* DIRECTION *
Return the data below unchanged, reproducing every line with exactly the same characters.

* ITEMS *
* * *

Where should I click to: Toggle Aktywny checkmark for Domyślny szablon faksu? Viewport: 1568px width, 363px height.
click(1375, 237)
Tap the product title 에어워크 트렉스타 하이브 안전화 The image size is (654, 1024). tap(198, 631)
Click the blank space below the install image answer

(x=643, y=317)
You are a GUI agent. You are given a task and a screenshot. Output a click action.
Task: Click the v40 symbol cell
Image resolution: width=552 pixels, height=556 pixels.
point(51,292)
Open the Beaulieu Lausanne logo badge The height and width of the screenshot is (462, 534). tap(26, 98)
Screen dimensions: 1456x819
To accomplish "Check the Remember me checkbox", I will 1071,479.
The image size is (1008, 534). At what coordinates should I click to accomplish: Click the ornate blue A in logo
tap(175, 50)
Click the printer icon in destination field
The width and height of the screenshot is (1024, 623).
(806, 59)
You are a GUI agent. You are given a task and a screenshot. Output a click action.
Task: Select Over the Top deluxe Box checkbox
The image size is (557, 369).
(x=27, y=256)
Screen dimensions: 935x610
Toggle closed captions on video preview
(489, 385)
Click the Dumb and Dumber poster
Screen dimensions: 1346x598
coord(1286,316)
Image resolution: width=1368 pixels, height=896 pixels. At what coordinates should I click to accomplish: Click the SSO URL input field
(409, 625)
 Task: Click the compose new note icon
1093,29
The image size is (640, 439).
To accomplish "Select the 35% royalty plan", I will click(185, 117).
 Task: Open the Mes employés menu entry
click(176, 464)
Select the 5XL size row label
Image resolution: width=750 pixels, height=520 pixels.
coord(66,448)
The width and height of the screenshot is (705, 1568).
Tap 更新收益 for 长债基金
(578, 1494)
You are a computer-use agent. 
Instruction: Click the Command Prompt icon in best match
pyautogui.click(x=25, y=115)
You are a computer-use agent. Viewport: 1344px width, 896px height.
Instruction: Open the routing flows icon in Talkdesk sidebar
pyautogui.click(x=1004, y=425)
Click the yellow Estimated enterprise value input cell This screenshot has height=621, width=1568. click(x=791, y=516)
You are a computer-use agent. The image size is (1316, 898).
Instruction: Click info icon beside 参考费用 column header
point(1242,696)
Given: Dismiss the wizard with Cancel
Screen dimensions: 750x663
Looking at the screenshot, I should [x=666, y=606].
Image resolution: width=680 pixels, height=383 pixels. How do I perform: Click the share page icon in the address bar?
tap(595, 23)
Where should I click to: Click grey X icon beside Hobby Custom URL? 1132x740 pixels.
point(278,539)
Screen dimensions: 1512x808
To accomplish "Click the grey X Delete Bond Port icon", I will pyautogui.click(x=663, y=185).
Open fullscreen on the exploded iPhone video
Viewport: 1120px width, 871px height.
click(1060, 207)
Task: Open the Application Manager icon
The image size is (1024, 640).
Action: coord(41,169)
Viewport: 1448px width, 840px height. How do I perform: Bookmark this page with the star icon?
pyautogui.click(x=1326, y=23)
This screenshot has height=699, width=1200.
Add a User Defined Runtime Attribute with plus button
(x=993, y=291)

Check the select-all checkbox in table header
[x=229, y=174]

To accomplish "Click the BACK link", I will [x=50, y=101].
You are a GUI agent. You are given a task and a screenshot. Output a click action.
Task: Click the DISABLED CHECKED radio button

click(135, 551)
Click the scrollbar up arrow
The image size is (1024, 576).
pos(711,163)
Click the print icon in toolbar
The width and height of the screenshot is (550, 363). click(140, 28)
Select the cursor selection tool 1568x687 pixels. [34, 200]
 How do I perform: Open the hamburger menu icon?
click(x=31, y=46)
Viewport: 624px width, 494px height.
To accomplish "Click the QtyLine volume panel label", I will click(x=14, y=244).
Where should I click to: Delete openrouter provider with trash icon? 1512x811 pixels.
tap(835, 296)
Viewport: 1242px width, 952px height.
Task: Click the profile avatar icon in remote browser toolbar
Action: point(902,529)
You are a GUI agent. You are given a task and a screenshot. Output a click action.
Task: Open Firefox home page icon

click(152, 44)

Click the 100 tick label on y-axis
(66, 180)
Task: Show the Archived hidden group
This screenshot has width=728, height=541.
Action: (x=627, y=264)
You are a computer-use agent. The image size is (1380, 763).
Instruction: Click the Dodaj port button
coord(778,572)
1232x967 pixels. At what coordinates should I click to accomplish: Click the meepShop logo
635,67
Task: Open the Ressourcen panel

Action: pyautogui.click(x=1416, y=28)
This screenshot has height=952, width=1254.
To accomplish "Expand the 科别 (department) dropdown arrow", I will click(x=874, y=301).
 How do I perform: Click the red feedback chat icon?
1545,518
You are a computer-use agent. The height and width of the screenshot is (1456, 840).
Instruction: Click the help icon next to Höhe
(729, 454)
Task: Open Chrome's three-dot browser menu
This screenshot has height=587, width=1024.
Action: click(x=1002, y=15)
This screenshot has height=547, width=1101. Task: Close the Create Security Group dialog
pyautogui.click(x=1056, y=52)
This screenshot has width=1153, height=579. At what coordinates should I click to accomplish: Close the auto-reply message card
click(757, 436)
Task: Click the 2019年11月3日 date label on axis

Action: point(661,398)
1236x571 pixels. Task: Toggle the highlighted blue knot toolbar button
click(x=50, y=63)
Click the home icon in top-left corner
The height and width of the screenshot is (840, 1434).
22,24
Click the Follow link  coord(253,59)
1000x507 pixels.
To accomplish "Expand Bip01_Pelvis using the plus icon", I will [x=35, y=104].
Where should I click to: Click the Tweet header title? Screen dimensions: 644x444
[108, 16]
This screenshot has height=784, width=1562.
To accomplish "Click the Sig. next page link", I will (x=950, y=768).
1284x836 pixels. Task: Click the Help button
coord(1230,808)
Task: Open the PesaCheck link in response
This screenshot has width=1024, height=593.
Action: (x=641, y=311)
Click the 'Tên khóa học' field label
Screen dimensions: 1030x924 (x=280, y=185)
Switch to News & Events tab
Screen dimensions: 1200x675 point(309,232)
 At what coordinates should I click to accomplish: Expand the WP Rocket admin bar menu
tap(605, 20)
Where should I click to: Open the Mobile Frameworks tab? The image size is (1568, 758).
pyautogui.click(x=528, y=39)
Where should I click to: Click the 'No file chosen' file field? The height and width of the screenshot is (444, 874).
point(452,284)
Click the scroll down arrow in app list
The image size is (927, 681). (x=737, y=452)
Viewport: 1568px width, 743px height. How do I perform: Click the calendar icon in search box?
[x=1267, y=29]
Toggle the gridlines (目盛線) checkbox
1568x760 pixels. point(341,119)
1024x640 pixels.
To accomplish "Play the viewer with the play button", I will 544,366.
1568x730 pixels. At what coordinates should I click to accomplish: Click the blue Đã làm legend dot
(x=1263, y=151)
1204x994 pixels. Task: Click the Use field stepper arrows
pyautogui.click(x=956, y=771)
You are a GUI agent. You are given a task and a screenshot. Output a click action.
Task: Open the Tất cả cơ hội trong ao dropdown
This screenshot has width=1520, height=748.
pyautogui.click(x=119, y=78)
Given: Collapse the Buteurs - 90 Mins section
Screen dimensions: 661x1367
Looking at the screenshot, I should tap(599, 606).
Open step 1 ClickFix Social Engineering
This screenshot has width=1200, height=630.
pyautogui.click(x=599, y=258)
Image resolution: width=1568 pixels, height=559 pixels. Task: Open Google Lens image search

* * *

* ANSWER TO THIS TASK *
Where should I click to: Toggle Aktywny checkmark for Domyślny szablon faksu? Viewport: 1568px width, 363px height.
click(1375, 237)
Tap the product title 에어워크 트렉스타 하이브 안전화 The image size is (654, 1024). tap(198, 631)
Click the blank space below the install image answer

(x=643, y=317)
You are a GUI agent. You are given a task and a screenshot. Output a click action.
Task: Click the v40 symbol cell
Image resolution: width=552 pixels, height=556 pixels.
point(51,292)
Open the Beaulieu Lausanne logo badge The height and width of the screenshot is (462, 534). tap(26, 98)
Screen dimensions: 1456x819
To accomplish "Check the Remember me checkbox", I will 1071,479.
The image size is (1008, 534). At what coordinates should I click to accomplish: Click the ornate blue A in logo
tap(175, 50)
Click the printer icon in destination field
The width and height of the screenshot is (1024, 623).
(806, 59)
You are a GUI agent. You are given a task and a screenshot. Output a click action.
Task: Select Over the Top deluxe Box checkbox
The image size is (557, 369).
(x=27, y=256)
Screen dimensions: 935x610
Toggle closed captions on video preview
(489, 385)
Click the Dumb and Dumber poster
Screen dimensions: 1346x598
coord(1286,316)
Image resolution: width=1368 pixels, height=896 pixels. At what coordinates should I click to accomplish: Click the SSO URL input field
(409, 625)
 Task: Click the compose new note icon
1093,29
The image size is (640, 439).
To accomplish "Select the 35% royalty plan", I will click(185, 117).
 Task: Open the Mes employés menu entry
click(176, 464)
Select the 5XL size row label
Image resolution: width=750 pixels, height=520 pixels.
coord(66,448)
The width and height of the screenshot is (705, 1568).
Tap 更新收益 for 长债基金
(578, 1494)
You are a computer-use agent. 
Instruction: Click the Command Prompt icon in best match
pyautogui.click(x=25, y=115)
You are a computer-use agent. Viewport: 1344px width, 896px height.
Instruction: Open the routing flows icon in Talkdesk sidebar
pyautogui.click(x=1004, y=425)
Click the yellow Estimated enterprise value input cell This screenshot has height=621, width=1568. click(x=791, y=516)
You are a computer-use agent. The image size is (1316, 898).
Instruction: Click info icon beside 参考费用 column header
point(1242,696)
Given: Dismiss the wizard with Cancel
Screen dimensions: 750x663
Looking at the screenshot, I should [x=666, y=606].
Image resolution: width=680 pixels, height=383 pixels. How do I perform: Click the share page icon in the address bar?
tap(595, 23)
Where should I click to: Click grey X icon beside Hobby Custom URL? 1132x740 pixels.
point(278,539)
Screen dimensions: 1512x808
To accomplish "Click the grey X Delete Bond Port icon", I will pyautogui.click(x=663, y=185).
Open fullscreen on the exploded iPhone video
Viewport: 1120px width, 871px height.
click(1060, 207)
Task: Open the Application Manager icon
The image size is (1024, 640).
Action: coord(41,169)
Viewport: 1448px width, 840px height. How do I perform: Bookmark this page with the star icon?
pyautogui.click(x=1326, y=23)
This screenshot has height=699, width=1200.
Add a User Defined Runtime Attribute with plus button
(x=993, y=291)

Check the select-all checkbox in table header
[x=229, y=174]

To accomplish "Click the BACK link", I will [x=50, y=101].
You are a GUI agent. You are given a task and a screenshot. Output a click action.
Task: Click the DISABLED CHECKED radio button

click(135, 551)
Click the scrollbar up arrow
The image size is (1024, 576).
pos(711,163)
Click the print icon in toolbar
The width and height of the screenshot is (550, 363). click(140, 28)
Select the cursor selection tool 1568x687 pixels. [34, 200]
 How do I perform: Open the hamburger menu icon?
click(x=31, y=46)
Viewport: 624px width, 494px height.
To accomplish "Click the QtyLine volume panel label", I will click(x=14, y=244).
Where should I click to: Delete openrouter provider with trash icon? 1512x811 pixels.
tap(835, 296)
Viewport: 1242px width, 952px height.
Task: Click the profile avatar icon in remote browser toolbar
Action: point(902,529)
You are a GUI agent. You are given a task and a screenshot. Output a click action.
Task: Open Firefox home page icon

click(152, 44)

Click the 100 tick label on y-axis
(66, 180)
Task: Show the Archived hidden group
This screenshot has width=728, height=541.
Action: (x=627, y=264)
You are a computer-use agent. The image size is (1380, 763).
Instruction: Click the Dodaj port button
coord(778,572)
1232x967 pixels. At what coordinates should I click to accomplish: Click the meepShop logo
635,67
Task: Open the Ressourcen panel

Action: pyautogui.click(x=1416, y=28)
This screenshot has height=952, width=1254.
To accomplish "Expand the 科别 (department) dropdown arrow", I will click(x=874, y=301).
 How do I perform: Click the red feedback chat icon?
1545,518
You are a computer-use agent. The height and width of the screenshot is (1456, 840).
Instruction: Click the help icon next to Höhe
(729, 454)
Task: Open Chrome's three-dot browser menu
This screenshot has height=587, width=1024.
Action: click(x=1002, y=15)
This screenshot has height=547, width=1101. Task: Close the Create Security Group dialog
pyautogui.click(x=1056, y=52)
This screenshot has width=1153, height=579. At what coordinates should I click to accomplish: Close the auto-reply message card
click(757, 436)
Task: Click the 2019年11月3日 date label on axis

Action: point(661,398)
1236x571 pixels. Task: Toggle the highlighted blue knot toolbar button
click(x=50, y=63)
Click the home icon in top-left corner
The height and width of the screenshot is (840, 1434).
22,24
Click the Follow link  coord(253,59)
1000x507 pixels.
To accomplish "Expand Bip01_Pelvis using the plus icon", I will [x=35, y=104].
Where should I click to: Click the Tweet header title? Screen dimensions: 644x444
[108, 16]
This screenshot has height=784, width=1562.
To accomplish "Click the Sig. next page link", I will (x=950, y=768).
1284x836 pixels. Task: Click the Help button
coord(1230,808)
Task: Open the PesaCheck link in response
This screenshot has width=1024, height=593.
Action: (x=641, y=311)
Click the 'Tên khóa học' field label
Screen dimensions: 1030x924 (x=280, y=185)
Switch to News & Events tab
Screen dimensions: 1200x675 point(309,232)
 At what coordinates should I click to accomplish: Expand the WP Rocket admin bar menu
tap(605, 20)
Where should I click to: Open the Mobile Frameworks tab? The image size is (1568, 758).
pyautogui.click(x=528, y=39)
Where should I click to: Click the 'No file chosen' file field? The height and width of the screenshot is (444, 874).
point(452,284)
Click the scroll down arrow in app list
The image size is (927, 681). (x=737, y=452)
Viewport: 1568px width, 743px height. How do I perform: Click the calendar icon in search box?
[x=1267, y=29]
Toggle the gridlines (目盛線) checkbox
1568x760 pixels. point(341,119)
1024x640 pixels.
To accomplish "Play the viewer with the play button", I will 544,366.
1568x730 pixels. At what coordinates should I click to accomplish: Click the blue Đã làm legend dot
(x=1263, y=151)
1204x994 pixels. Task: Click the Use field stepper arrows
pyautogui.click(x=956, y=771)
You are a GUI agent. You are given a task and a screenshot. Output a click action.
Task: Open the Tất cả cơ hội trong ao dropdown
This screenshot has width=1520, height=748.
pyautogui.click(x=119, y=78)
Given: Collapse the Buteurs - 90 Mins section
Screen dimensions: 661x1367
Looking at the screenshot, I should tap(599, 606).
Open step 1 ClickFix Social Engineering
This screenshot has width=1200, height=630.
pyautogui.click(x=599, y=258)
Image resolution: width=1568 pixels, height=559 pixels. Task: Open Google Lens image search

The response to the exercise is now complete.